Triage – A New Approach

MITT NTK

Since July 2013, NHS Ambulance Services have used the NASMeD Triage Sieve algorithm. Following a recent review, with input from scientific experts and experienced practitioners, it was decided that this tool would be replaced with a simplified triage process to be known as Ten Second Triage (TST) and the new Major Incident Triage Tool (MITT).

Ten Second Triage, known as TST, has been trialled and evaluated, to be used by all emergency service responders, and others who are trained in its use, to provide life-saving care at the scene of a Major Incident or a Multiple Casualty Incident.

TST is a quick and effective triage tool and will start to be rolled out from April 2023, with a view that all responders will be using this within a year and that it will replace previous triage tools such as modified and NASMeD Triage Sieves.

There are no physiological metrics to assess. This will significantly speed up the triage process and will facilitate early focus on life-saving interventions of catastrophic haemorrhage and airway.

Ten Second Triage

TST has been designed for use by individuals working as a single ‘operator’ (rather than in pairs as previously taught for other tools).

The algorithm only uses P1, P2 and P3 categories.

Within the TALKING assessment phase, there is an additional parameter for penetrating torso injury.

A positive assessment could indicate a high risk of incompressible haemorrhage, making a casualty who is talking a P1 casualty.

As this tool can be used by any of the responding emergency services there is no ‘Dead’ category within this process, only a new ‘Not Breathing’ category.

The MITT is solely for the use of healthcare responders and the physiological assessment has been revised in line with evidence base from the Modified Physiological Triage Tool (MPTT-24)

The MITT is a single tool for adults and paediatric casualties. It will always be preceded by TST and will be used when casualty numbers mean that it is not possible to remove them immediately from the scene.

MITT can only be instigated once there are sufficient numbers of healthcare staff on scene and will take place at the Casualty Collection Point (CCP) or Casualty Clearing Station (CCS).  There must be early re-triage of those identified as “Not Breathing” during TST.

Those children under 2 years of age will be triaged as P1 as they are challenging for clinicians with limited paediatric experience to assess.

All walking casualties will be classified as P3. This is to mitigate against the potential of occult internal injuries being missed during the early phases of a mass/multiple casualty incident.

Major Incident Triage Tool

If MITT is instigated then Triage Cards should be used and TST bands left in situ.

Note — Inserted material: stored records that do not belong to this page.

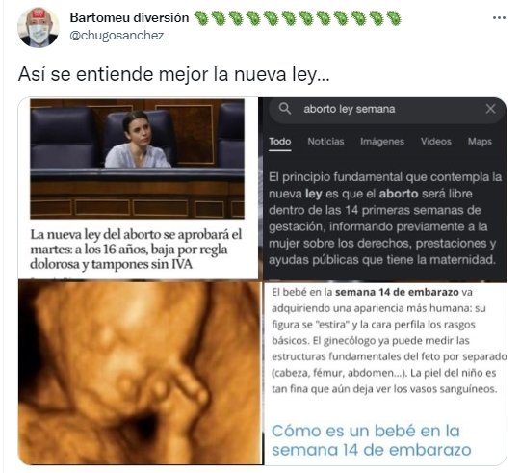Screen dimensions: 520x473
Task: Open the Videos tab
Action: click(436, 142)
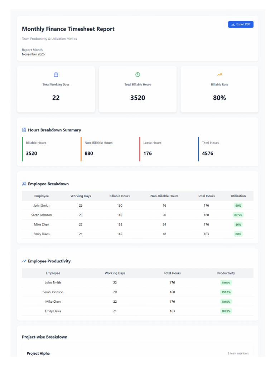Click the Utilization column header

(x=238, y=196)
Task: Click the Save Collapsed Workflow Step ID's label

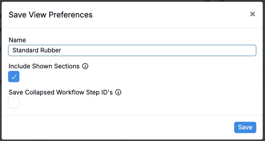Action: pyautogui.click(x=61, y=92)
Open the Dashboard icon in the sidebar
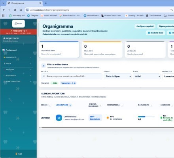The image size is (174, 158). (x=4, y=50)
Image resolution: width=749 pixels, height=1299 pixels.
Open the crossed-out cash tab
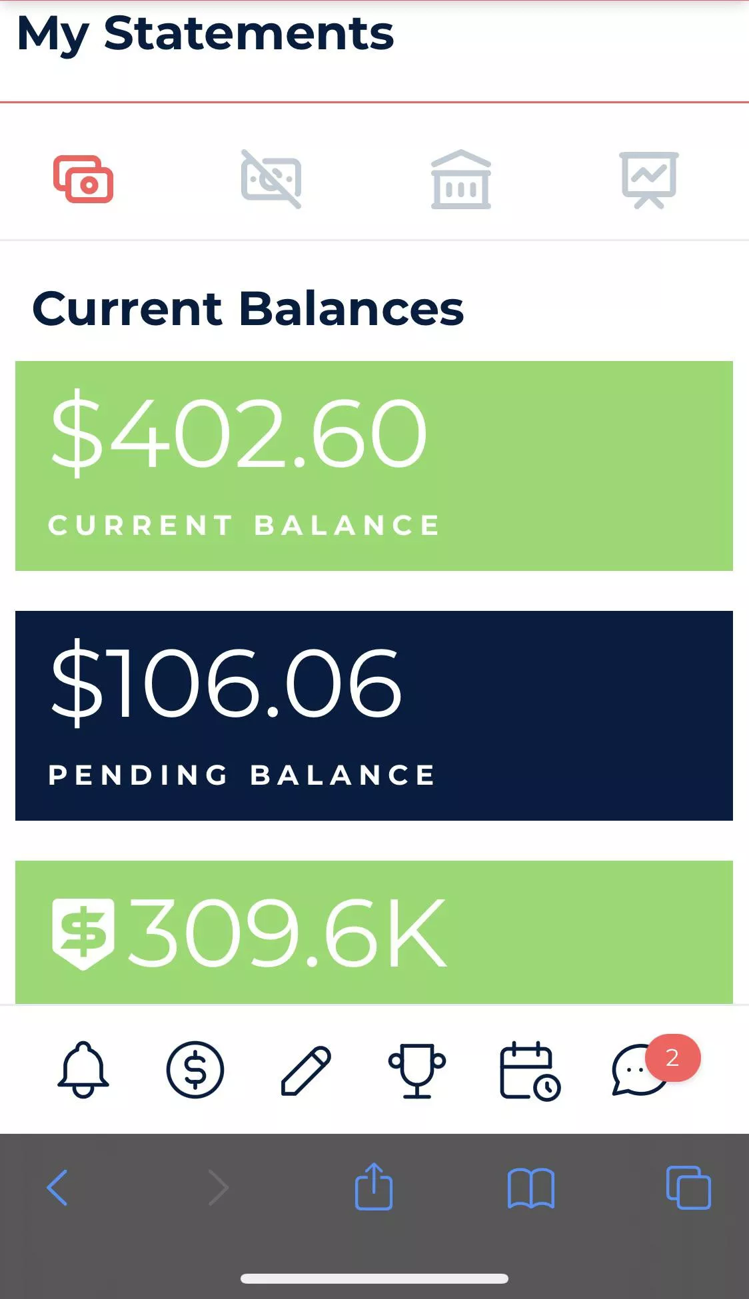(x=271, y=179)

Casualties that have a TST Silver ‘Not Breathing’ band, require urgent clinical review.

The algorithm still uses P1, P2, P3 and Dead categories.

For children under the age of 12 and In circumstances such as:

  • Submersion
  • Immersion
  • Smoke Inhalation

5 rescue breaths should be considered if resources allow, for those who are not breathing.

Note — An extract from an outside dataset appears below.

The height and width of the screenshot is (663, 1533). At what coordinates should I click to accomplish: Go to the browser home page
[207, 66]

This is a major change to the way in which we approach triage and as such will take time to embed. As this is going to be a multi-agency approach, the roll out of training needs to be coordinated and as such NHSE have stipulated that all agencies must move over to this new model of triage by June 2024.

Here in EEAST we will be looking to roll out training to our staff in the coming months, however the purchase of new equipment for our Major Incident packs will determine when this training will be delivered.

Once we have the equipment required to enable us to use the new tools, we will start the training and this will be communicated with everyone.